*Выбранный текст:*
--

Ведь сцены быта редко изображаются, например, в скульптуре; еще реже — в лирической поэзии и никог­да — в инструментальной музыке. Но разве, несмотря на это, не отражена жизнь в произведениях данных искусств?

Не так ли, по-своему, и в цирке?

Как широк круг любителей циркового искусства! До чего разные люди находят тут — каждый для себя лично — нечто   захватывающе   близкое. Почему не оказываемся мы лишь сторонними созер­цателями дерзкого полета воздушного гимнаста или риско­ванного   баланса   эквилибриста   на   проволоке? Не потому ли, что цирковое представление в своей основе символично, что образ, создаваемый цирковым артистом — символический образ. В февральском номере журнала «Советская эстрада и цирк» напечатаны воспоми­нания Героя Советского Союза 3. Сорокина. «Цирк, мож­но сказать, всегда был сродни авиации», — пишет он, под­черкивая, что летчику, как и цирковому артисту, жизненно важно обладать «волей, смелостью, находчивостью, выносливостью, глазомером, умением ориентироваться и молниеносно принимать верное решение в самых не­предвиденных   обстоятельствах».

Это «сродство» может быть особенно наглядно приме­нительно к авиации. Однако, если вникнуть, не оказы­вается ли в жизни каждого человека что-то перекликаю­щееся по-своему с тем, что захватывает нас в цирке? Разве не ставит временами жизнь каждого из нас перед необхо­димостью брать «крутые барьеры», молниеносно прини­мать решения, проходить путем узким, как лезвие ножа, на волосок от непоправимой ошибки? Разве не требуют почти что все профессии — даже и самые привычные — чрезвычайной внутренней собранности, неслабеющего чув­ства ответственности за любое движение. К примеру, что, казалось бы, «зауряднее» работы шофера? А присмотри­тесь, и обнаружите, что не так уж чужда эта будничная работа мастерству канатоходца и эквилибриста. А хирург, ведущий ответственную операцию на тончайшей грани между жизнью и смертью?.. А художник-реставратор, вос­крешающий великое творение искусства, но, однако, одним неосторожным движением могущий и погубить его?.. А смелая гипотеза изобретателя, озаряющая дорогу на еле видном рубеже между возможным и невозмож­ным?.. А мысль ученого, балансирующая сложнейшими и тончайшими понятиями?..

--

*Показанные записи:*
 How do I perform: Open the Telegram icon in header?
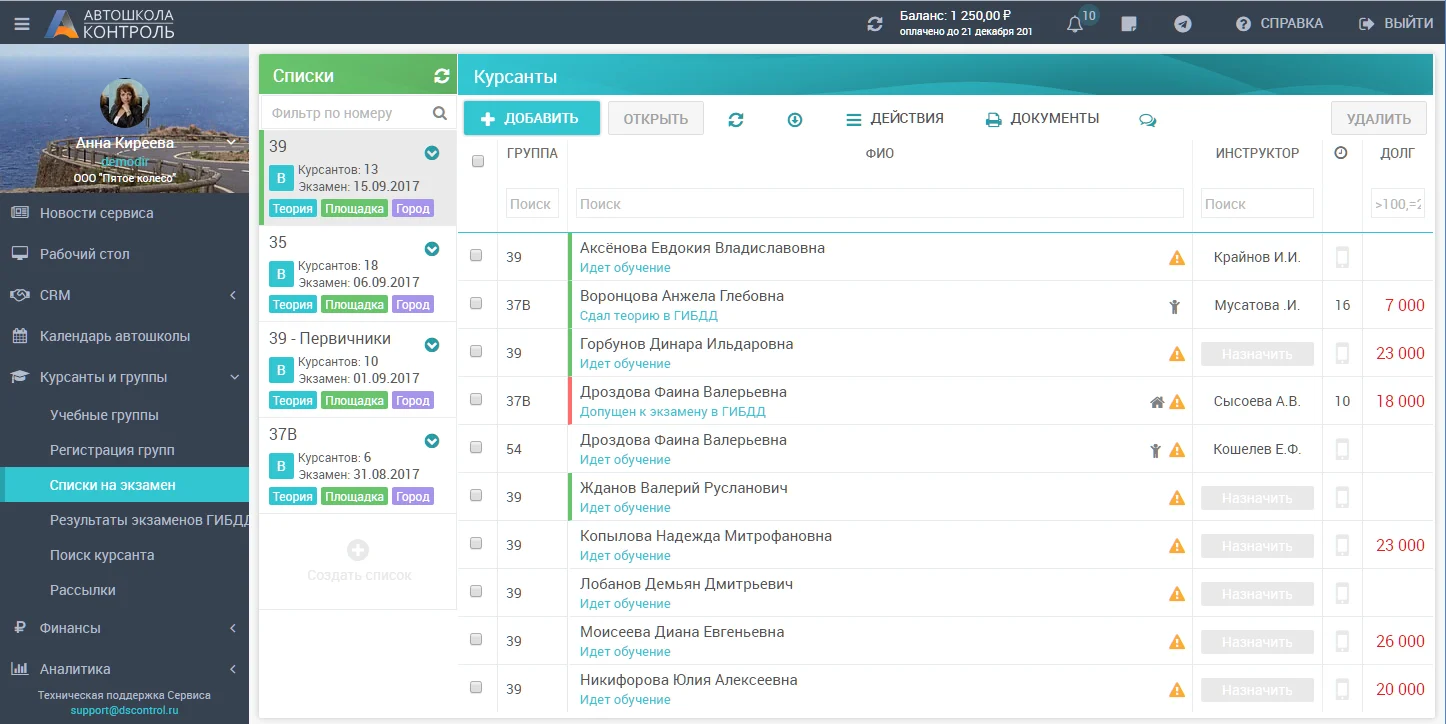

--

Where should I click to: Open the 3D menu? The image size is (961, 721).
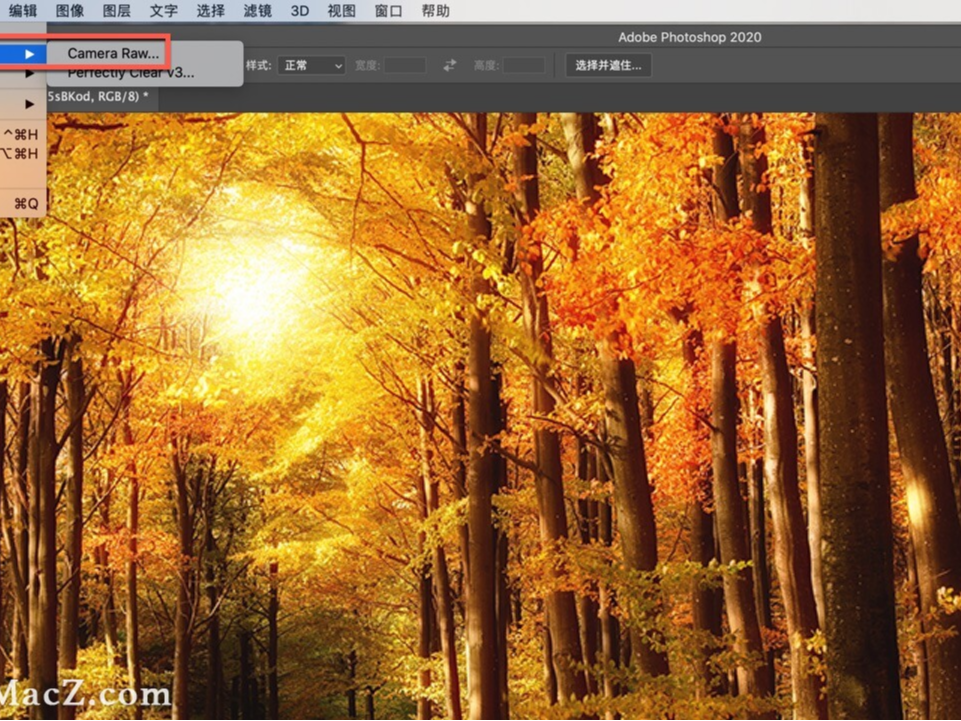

--

*Что сделать:*
• 1. Воспроизведите из текста о цирке всё, начиная с «Ведь сцены быта» и вплоть до «по-своему, и в цирке?».
• 2. В каком журнале, согласно тексту о цирке, напечатаны воспоминания Героя Советского Союза Сорокина?
• 3. Продолжите текст о цирке, начав сразу после его последнего предложения.

*Ответы к заданиям:*
• 1.
Ведь сцены быта редко изображаются, например, в скульптуре; еще реже — в лирической поэзии и никог­да — в инструментальной музыке. Но разве, несмотря на это, не отражена жизнь в произведениях данных искусств?

Не так ли, по-своему, и в цирке?

• 2. В февральском номере журнала «Советская эстрада и цирк».

• 3.
То, что делает артист цирка, не похоже в отдельно­сти ни на одну из этих и многих других реальных челове­ческих работ. Однако то, что творит артист цирка, похоже на то, что есть во всех этих работах, символизирует собой красивый риск, уверенное дерзание, вдохновенную точ­ность, без которых жизнь человека превращается в нечто растительное. Артист цирка — даже если нет в его выступлении ника­кой «театрализации» — творит искусство, если он умеет раскрыть символическое значение той победы над невоз­можным, которая одерживается в исполняемом им номе­ре. На этом прежде всего основана художественность цир­кового номера, а не на внесении в него, скажем, «балетности».

Символическая природа образа в цирке хорошо ощути­ма в тех очень определенных требованиях, которые предъ­являет это искусство к костюму, гриму, всему облику арти­ста. Бесконечно разнообразными могут быть и грим и ко­стюм; но одно решительно невозможно: обыкновенная бытовщина. Облик артиста цирка всегда отличается резкой отвлеченностью; это образ не какого-либо конкретного че­ловека, это образ символический — Человек вообще.Величайшее своеобразие искусства цирка в том, что символика создается не условными знаками, а предельно реальной работой артиста.

Сказочно-невероятное, фантастически-необычное со­вершается с полнейшей реальностью — «весомо, грубо, зримо», говоря словами поэта. В цирке ничто не «изобра­жается», все делается «на самом деле», при сверхъярком свете, без декораций, без условностей. Поэтому и гим­настическое мастерство в цирке может быть только выс­шего класса. Чем доподлиннее, сложнее, виртуознее ра­бота гимнаста — тем острее впечатление ее невероятности, тем   шире   символика   номера. Героичность, захватывающий оптимизм циркового ис­кусства зависят в основном именно от того, что тут не­возможное возможно не в мечте, не в иллюзии, не в изо­бражении, а в самой действительности происходящего на арене.

Без серьезнейшего внимания к искусству цирка — не­полна современная эстетика.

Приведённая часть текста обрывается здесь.